At 25% drift, actual storage is 524 GB but full copies would cost 1,097 GB. The 2.1x ratio means CoW is still saving roughly half the storage even after significant divergence.
What CoW is saving at 25% drift
At the highest drift level, CoW saves ~573 GB (1,097 − 524). Here is why:
- 75% of each clone’s golden-image data was never written to. Those blocks are still shared with the parent and stored exactly once.
- Only the 25% of blocks that each clone actually modified required new storage.
- The drift data (~518 GB across all clones) is unique and must be stored regardless of cloning strategy — but the unmodified golden-image blocks are still shared.

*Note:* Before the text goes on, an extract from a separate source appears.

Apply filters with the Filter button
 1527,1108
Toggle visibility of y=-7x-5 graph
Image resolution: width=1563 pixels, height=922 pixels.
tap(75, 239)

VMware linked clones behave the same way
This pattern is not unique to Ceph or ODF. VMware linked clones exhibit the same behavior: delta disks grow with writes, and the ratio of shared-to-unique data shrinks over time. The storage savings from any CoW mechanism are greatest immediately after cloning and diminish as clones diverge from the parent. The key question is not “what is the efficiency ratio?” but “how much divergence do you expect in your workload?” — and that depends on the use case, not the storage platform.
Key Takeaways
-
Data is distributed, not localized. A single VM’s disk is split into thousands of 4 MiB objects, hashed into placement groups, and spread across every node and OSD in the cluster. No single node holds a complete copy of any VM’s disk.
-
No single point of failure. Every object is replicated across multiple nodes. A node failure does not cause data loss — Ceph serves reads from surviving replicas and automatically re-replicates to restore the desired replica count.
-
CoW clones share data. A cloned VM starts by pointing to the golden image’s data. Only blocks the clone writes to consume additional storage. In the example above, a 20 GiB disk uses only 5.20 GiB (26%) of actual storage — the other 74% is shared with the parent at zero cost.
-
This is different from VMware’s storage model. On VMware, a VM’s VMDK sits on a single datastore backed by a specific storage device. On ODF, data is automatically spread and replicated across the cluster. There is no single-datastore bottleneck, and storage capacity scales by adding nodes rather than expanding individual arrays.
-
Balance is automatic. Ceph’s CRUSH algorithm distributes data without manual intervention. The cluster in this example shows a 0.1 percentage-point spread across three nodes — nearly perfect balance with no tuning required.